Prisco Serrano: I met Donna around 1990. I was in 11th grade, and I was a writer for the youth newspaper. I saw L.A. Youth as a way of rebelling, because I thought that it was a way of me saying what I wanted to say. I thought journalists were, in a sense, rebels, people who spoke about injustice.

Later, when I was going to law school at night, I worked at L.A. Youth as the administrative assistant. To this day, I still remember the office phone number.

Newspaper cover reading: "L.A. Youth: The newspaper by and about teens." The headline reads: "25 Years of L.A. Youth", surrounded by small square portraits
The cover of the last issue of L.A. Youth, from January 2013. (Courtesy of Mike Fricano)
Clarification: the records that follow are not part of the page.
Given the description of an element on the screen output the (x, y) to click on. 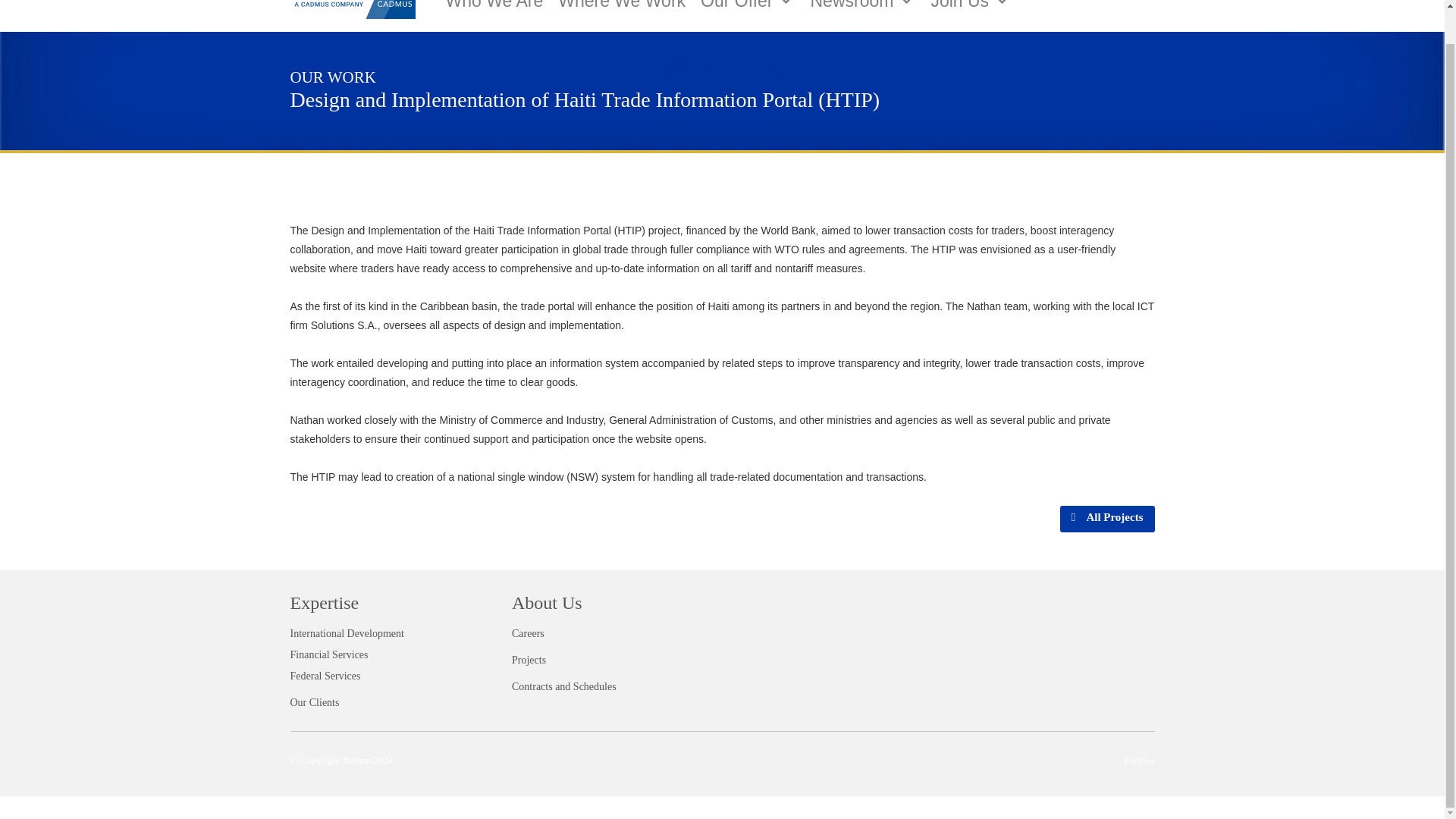
International Development (346, 633)
Financial Services (328, 654)
All Projects (1106, 519)
Nathan (354, 9)
Our Offer (747, 7)
Who We Are (494, 7)
Where We Work (621, 7)
Newsroom (862, 7)
Join Us (970, 7)
Given the description of an element on the screen output the (x, y) to click on. 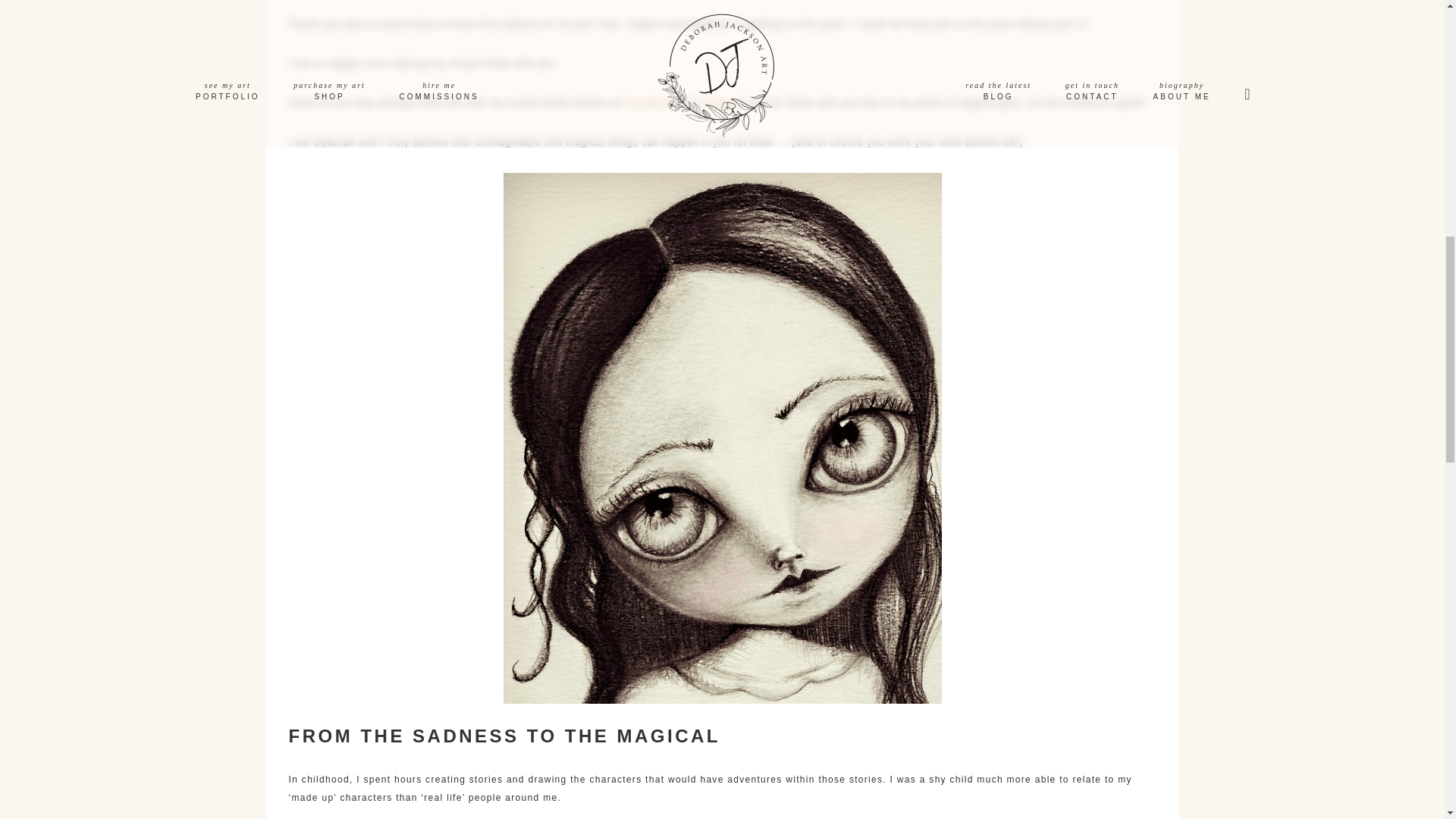
Instagram (723, 102)
Facebook (649, 102)
Given the description of an element on the screen output the (x, y) to click on. 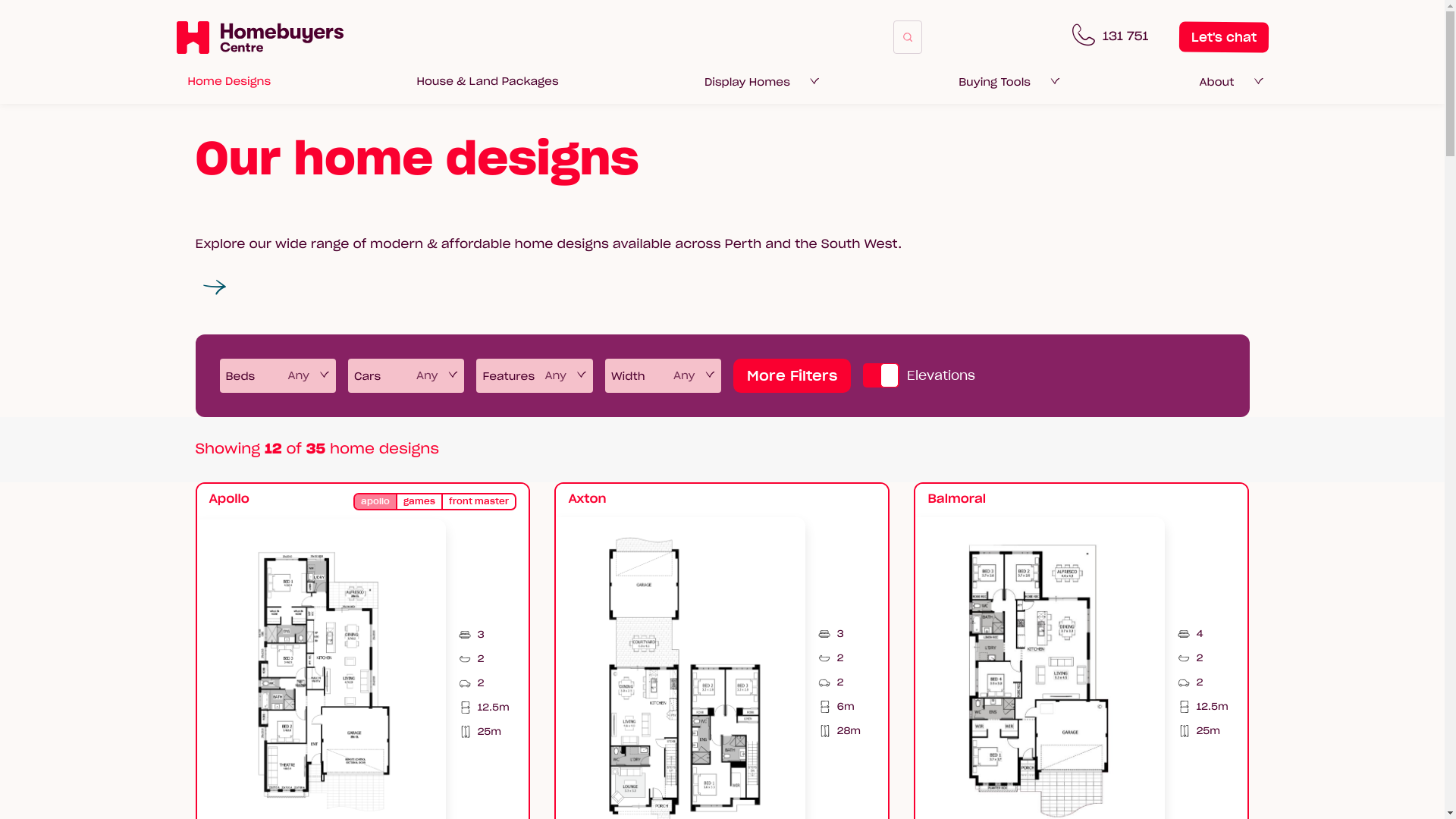
More Filters Element type: text (791, 375)
Home Designs Element type: text (228, 80)
Elevations Element type: text (918, 375)
Balmoral Element type: text (956, 498)
Axton Element type: text (586, 498)
House & Land Packages Element type: text (487, 80)
Apollo Element type: text (229, 498)
view variation
games Element type: text (419, 501)
Homebuyers Centre Element type: text (258, 36)
Buying Tools Element type: text (994, 81)
About Element type: text (1216, 81)
Let's chat Element type: text (1222, 36)
Submit Search Element type: text (907, 36)
131 751 Element type: text (1110, 36)
Display Homes Element type: text (747, 81)
Read more Element type: text (214, 288)
view variation
front master Element type: text (478, 501)
view variation
apollo Element type: text (374, 501)
Given the description of an element on the screen output the (x, y) to click on. 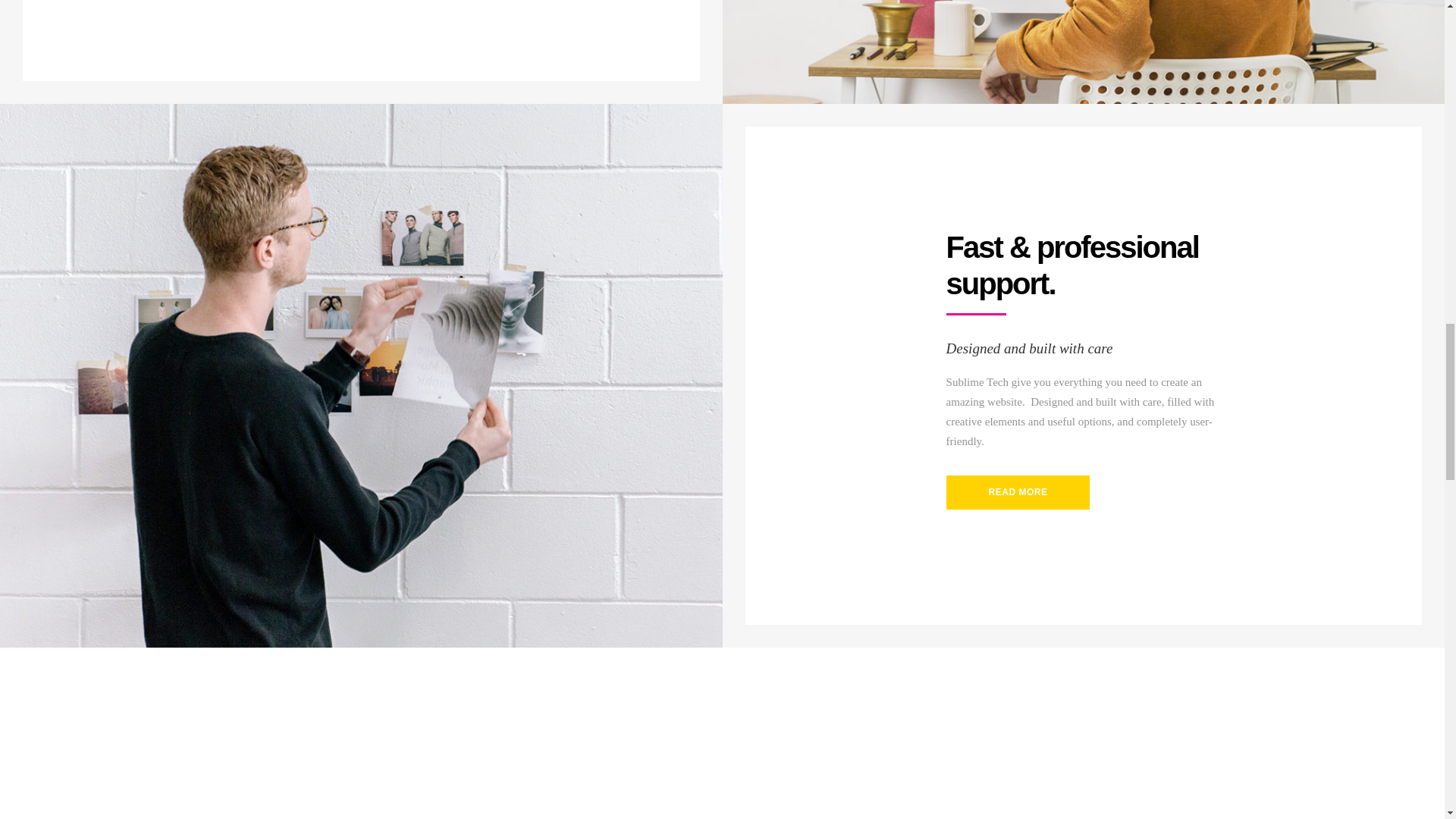
READ MORE (1018, 492)
Given the description of an element on the screen output the (x, y) to click on. 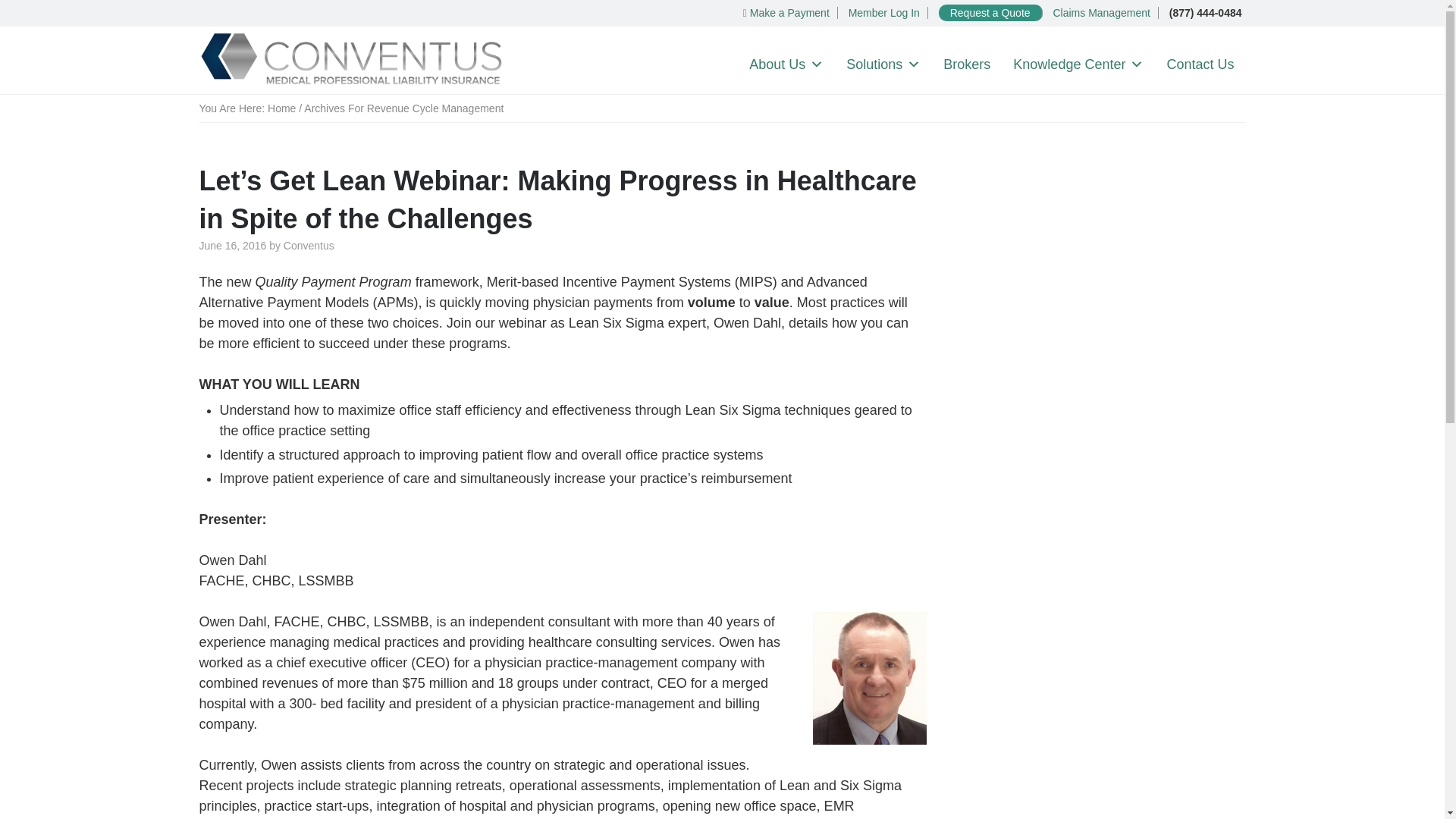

Jason Sperber: I joined L.A. Youth as an 11th grader at L.A. High in 1990, so I’ve known Prisco and Donna for 30 years. Prisco and I were writers, then we were student-editors, then we both had part-time jobs at the office. That’s when I met Mike. My Facebook friends list is full of people from L.A. Youth, people who were my mentors and people I came up with, and people I taught who later became friends.

The lessons I learned and the people I met have always influenced who I am as a person and as a parent. Those were formative years.

Johnathon: I joined L.A. Youth in the summer of 1992, after I graduated from high school. I couldn’t find a job. My mother came home with a copy of the newspaper she saw at City Hall, threw it at me, and was like, “Make yourself useful; get out of the house.” So I got on the bus and I went to the office, and I ended up being put to work right away on an article.

Mike Fricano: I was an editor at L.A. Youth. I am an exception to what Donna said—she did not meet me as a teenager. She met me as a 26-year-old. In 2002, I had quit my job as a newspaper reporter and decided to move to California. I didn’t have a prospect. I applied to some daily newspapers and also to this very bizarre-looking thing called L.A. Youth. I didn’t even know independent nonprofit teen journalism existed.

From the first time I walked through the doors, I could tell that Donna had created a place that just felt like where I needed to be at that point in my life. Probably all of us have felt that. It was a place where we all got to start actualizing, to be like, What’s the best version of me? It was a place where I could be weird me, nerdy me, and angry me, all of the different things. Before the term safe space was really a thing, I felt like L.A. Youth was a safe space.

Donna really emphasized that we have as much to learn from the teens as we do to teach them, and if anything, they have more to teach us. Being in a place like that, that valued the opinions of people whose brains weren’t fully formed, was a really, really, really powerful thing.

Stephanie: I’m the most recent teen staffer at L.A. Youth. I joined in my last year of high school, in 2003. They had this newcomers’ day coming up, and I was like, Why not? I got hooked. Mike was my editor and sometimes still is. I still lean on him to read my stuff and tell me to streamline, streamline, streamline.